Assignment 1
According to the passage on clearing out old medications, what are Ryan Diprose's roles?
Assignment 2
Reproduce word for word the part of the passage on clearing out old medications that opens with the words containing "For many, spring" and closes with "think, says Diprose.".

Excerpt to read
═══
For many, spring cleaning involves clearing out the winter clothes from the closet, sprucing up the yard or doing home repairs.
Tossing out expired and unused medications should also be part of your spring cleaning routine, says Ryan Diprose, pharmacist and co-owner of Grandin Prescription Centre.
He says a common issue that pharmacists see are people mixing up expired medications with new ones – whether mistakenly ingesting an expired pill, or accidently putting drugs together in the same bottle.
“As time goes on your health changes and the other medications you take change,” he explains. “What was safe to take five years ago – an anti-inflammatory, Tylenol, cold and sinus products – may not be the safest thing to use anymore.”
Expired medications are dangerous, but not for the reasons most people think, says Diprose.
“Some antibiotics will break down into something harmful, but that’s a rare situation. The majority of time you lose benefit, the potency of the product will deteriorate substantially, but it likely won’t cause any harm.”
═══
Input data
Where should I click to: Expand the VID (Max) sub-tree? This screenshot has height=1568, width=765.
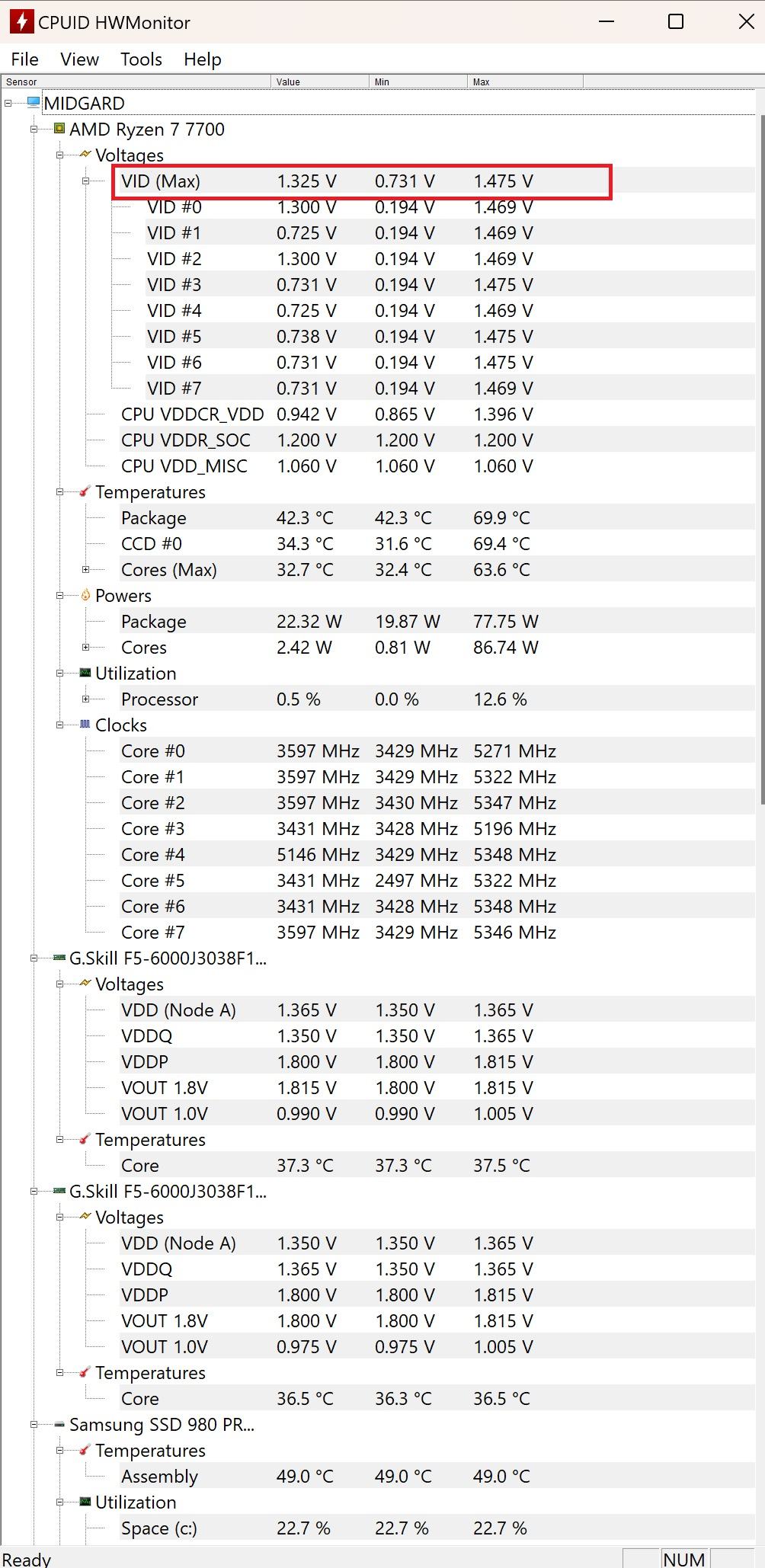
═══
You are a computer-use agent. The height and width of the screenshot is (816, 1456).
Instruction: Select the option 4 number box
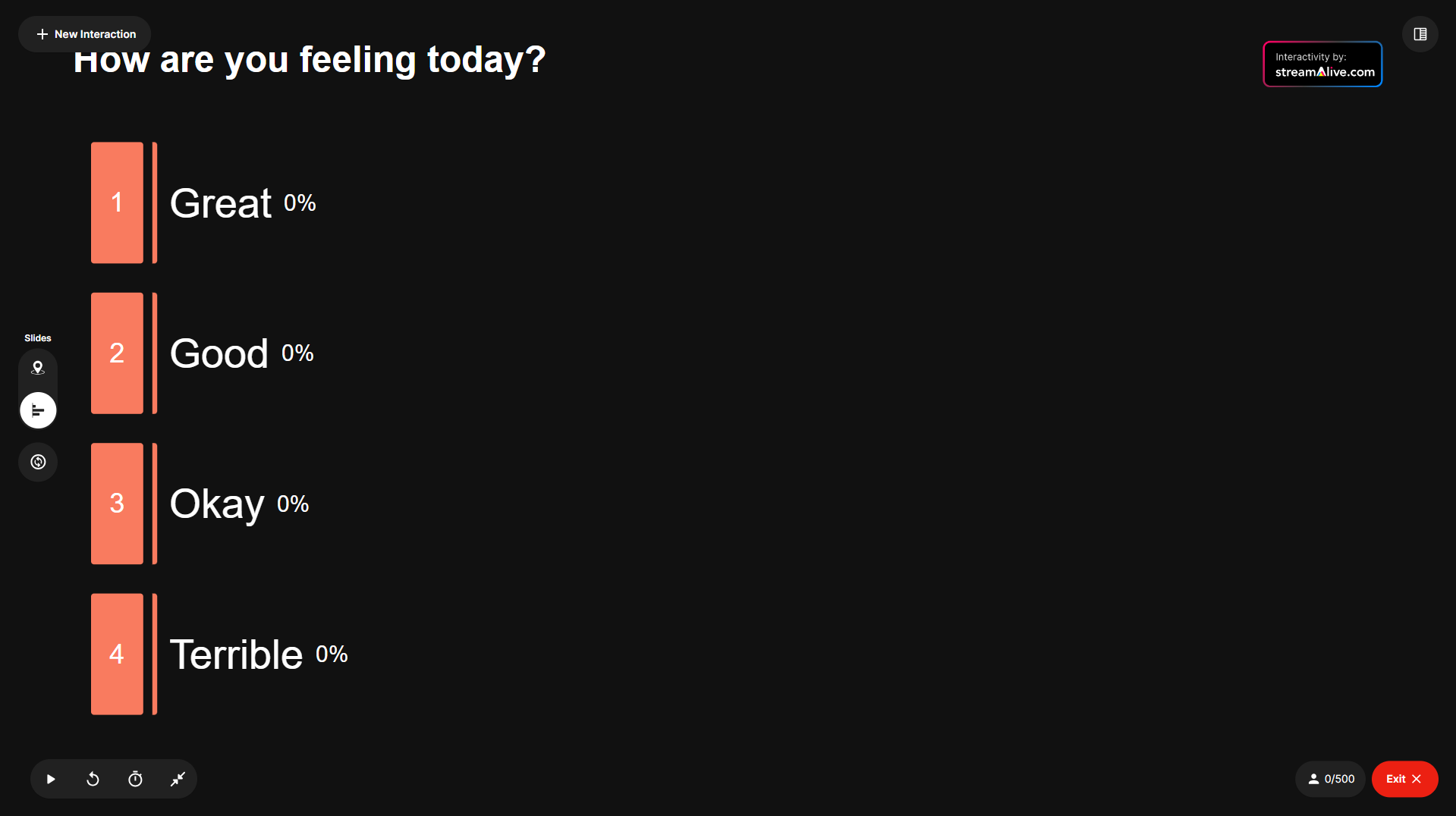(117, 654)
═══
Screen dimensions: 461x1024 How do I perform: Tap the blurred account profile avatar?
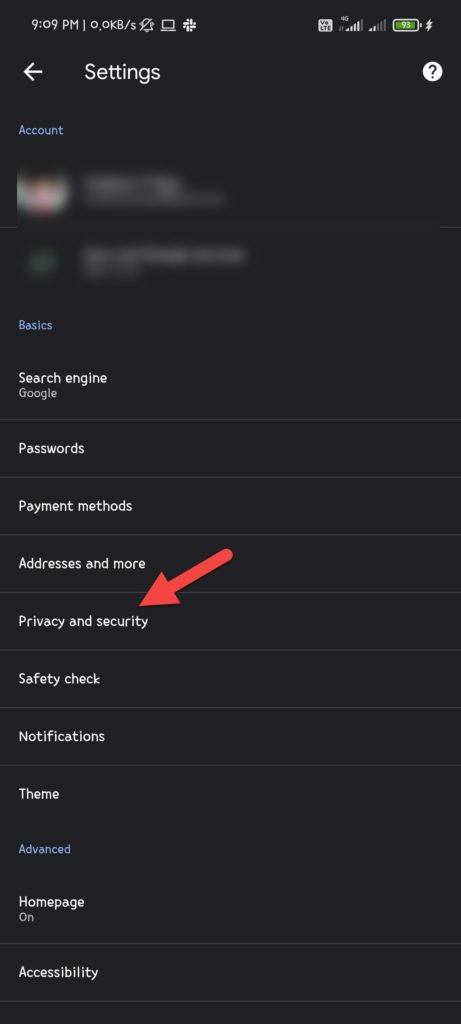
═══
Output 1
He is a pharmacist and co-owner of Grandin Prescription Centre.

Output 2
For many, spring cleaning involves clearing out the winter clothes from the closet, sprucing up the yard or doing home repairs.
Tossing out expired and unused medications should also be part of your spring cleaning routine, says Ryan Diprose, pharmacist and co-owner of Grandin Prescription Centre.
He says a common issue that pharmacists see are people mixing up expired medications with new ones – whether mistakenly ingesting an expired pill, or accidently putting drugs together in the same bottle.
“As time goes on your health changes and the other medications you take change,” he explains. “What was safe to take five years ago – an anti-inflammatory, Tylenol, cold and sinus products – may not be the safest thing to use anymore.”
Expired medications are dangerous, but not for the reasons most people think, says Diprose.